**Set problem A:** Copy the passage on communal child-rearing word for word, starting at "Taking advantage of" and ending at "began in 2020.".

**Source excerpt:**
☆ ☆ ☆ ☆

Taking advantage of practical sociology’s “process-event” analysis method, this article attempts to capture these mothers’ continuous efforts to help parenting transcend family boundaries and integrate with regional resources, including the formation of a communal child-rearing support network, communal child friendly spaces, innovative parent-child activities, and a communal child-rearing culture. All data revealed in this article was collected from field investigations which began in 2020.
 
Support network formed
The first step was to build online communities. Mom S defines herself as a “slash career mom,” meaning she is “raising children on the one hand and pursuing a career on the other.” This was the starting point as S began to explore communal child-rearing in Shanghai. With good writing skills and technical support from her husband, S started her business in 2013, after the birth of her first child. S took courses in psychological counseling, set up a personal public account on WeChat, and ran her own online chat group. The WeChat groups were for psychological counseling and picture book reading, and the target audiences included mothers who were also the primary caregivers. At its height, S ran more than 30 online chat groups altogether. Though online communities are convenient, they lack in-depth communication. Therefore, S began to offer offline activities in order to expand her circles.
 
S later had an unexpected opportunity to serve as the director of an agricultural garden in her community. In the garden, there was a space converted from an old container, called “Little Blue Room,” separated by a wall from the community where S lives. Originally, SYC social organization, which operates the community garden, held various lectures and family activities that were open to the public in the space. In 2020, upon negotiation, S was temporarily appointed head of the community garden as a volunteer. Through promotional activities for the community garden, S became a grassroots entrepreneur and built her communal child-rearing support network around the concept of “raising children together.” 
 
With the help of the physical space and platform provided by the community garden, the online groups of mothers, managed by S, met offline. As a resident of G community, S planned planting classes, garden design classes, lessons on traditional use of herbs (such as mugwort) during the Dragon Boat Festival, and other special parent-child activities in the garden. With the support of community workers, S was able to incorporate community activities with her parenting groups, which built external support for the formation of a communal child-rearing support network.

☆ ☆ ☆ ☆

**Data excerpts:**
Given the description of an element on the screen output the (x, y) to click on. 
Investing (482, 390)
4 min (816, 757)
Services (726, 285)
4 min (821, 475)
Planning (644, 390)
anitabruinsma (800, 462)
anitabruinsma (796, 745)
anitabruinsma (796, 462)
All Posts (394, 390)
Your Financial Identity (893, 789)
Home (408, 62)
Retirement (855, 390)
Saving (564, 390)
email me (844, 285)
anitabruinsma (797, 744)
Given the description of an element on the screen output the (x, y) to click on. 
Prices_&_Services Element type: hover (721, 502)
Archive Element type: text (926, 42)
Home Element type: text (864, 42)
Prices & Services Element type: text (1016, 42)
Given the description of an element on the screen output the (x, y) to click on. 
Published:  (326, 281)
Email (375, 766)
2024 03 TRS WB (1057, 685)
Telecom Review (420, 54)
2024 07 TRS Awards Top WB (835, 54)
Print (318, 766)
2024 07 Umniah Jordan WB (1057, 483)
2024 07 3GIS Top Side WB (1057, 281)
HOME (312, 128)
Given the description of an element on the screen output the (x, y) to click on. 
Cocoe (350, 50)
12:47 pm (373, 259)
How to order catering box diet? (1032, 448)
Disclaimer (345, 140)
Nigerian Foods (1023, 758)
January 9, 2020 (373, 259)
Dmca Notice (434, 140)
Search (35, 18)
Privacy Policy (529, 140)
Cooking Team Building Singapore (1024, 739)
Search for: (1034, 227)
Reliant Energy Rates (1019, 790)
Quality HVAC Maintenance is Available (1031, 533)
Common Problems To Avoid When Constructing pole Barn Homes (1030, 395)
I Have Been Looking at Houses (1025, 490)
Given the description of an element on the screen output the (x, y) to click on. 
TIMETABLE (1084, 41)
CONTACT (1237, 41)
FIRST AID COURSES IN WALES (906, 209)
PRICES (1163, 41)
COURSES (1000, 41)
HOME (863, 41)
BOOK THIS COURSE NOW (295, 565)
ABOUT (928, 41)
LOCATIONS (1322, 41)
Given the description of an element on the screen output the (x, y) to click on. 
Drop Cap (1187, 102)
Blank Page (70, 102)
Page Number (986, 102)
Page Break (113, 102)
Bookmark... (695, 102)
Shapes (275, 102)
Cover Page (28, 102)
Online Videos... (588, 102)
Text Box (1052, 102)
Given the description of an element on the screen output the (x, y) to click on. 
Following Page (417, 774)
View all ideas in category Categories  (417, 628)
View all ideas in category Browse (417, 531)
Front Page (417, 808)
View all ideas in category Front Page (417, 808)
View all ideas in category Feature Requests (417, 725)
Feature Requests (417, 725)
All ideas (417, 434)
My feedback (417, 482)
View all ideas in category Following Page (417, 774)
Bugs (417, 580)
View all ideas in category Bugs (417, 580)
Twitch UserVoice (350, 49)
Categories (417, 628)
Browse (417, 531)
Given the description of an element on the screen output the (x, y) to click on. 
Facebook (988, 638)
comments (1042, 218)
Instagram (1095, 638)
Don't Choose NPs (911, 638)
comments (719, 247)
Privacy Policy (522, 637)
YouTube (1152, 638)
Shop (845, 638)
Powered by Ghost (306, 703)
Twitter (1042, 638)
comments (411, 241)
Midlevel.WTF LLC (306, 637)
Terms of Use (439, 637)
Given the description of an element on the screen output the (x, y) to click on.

☆ ☆ ☆ ☆

**Set problem B:** Present the lines of the records as a JSON list of strings, one string per line and no blank lines, starting at the first line of the records and ending at the line containing "anitabruinsma (796, 462)", with that line included.

**Task response A:**
Taking advantage of practical sociology’s “process-event” analysis method, this article attempts to capture these mothers’ continuous efforts to help parenting transcend family boundaries and integrate with regional resources, including the formation of a communal child-rearing support network, communal child friendly spaces, innovative parent-child activities, and a communal child-rearing culture. All data revealed in this article was collected from field investigations which began in 2020.

**Task response B:**
[
  "Given the description of an element on the screen output the (x, y) to click on. ",
  "Investing (482, 390)",
  "4 min (816, 757)",
  "Services (726, 285)",
  "4 min (821, 475)",
  "Planning (644, 390)",
  "anitabruinsma (800, 462)",
  "anitabruinsma (796, 745)",
  "anitabruinsma (796, 462)"
]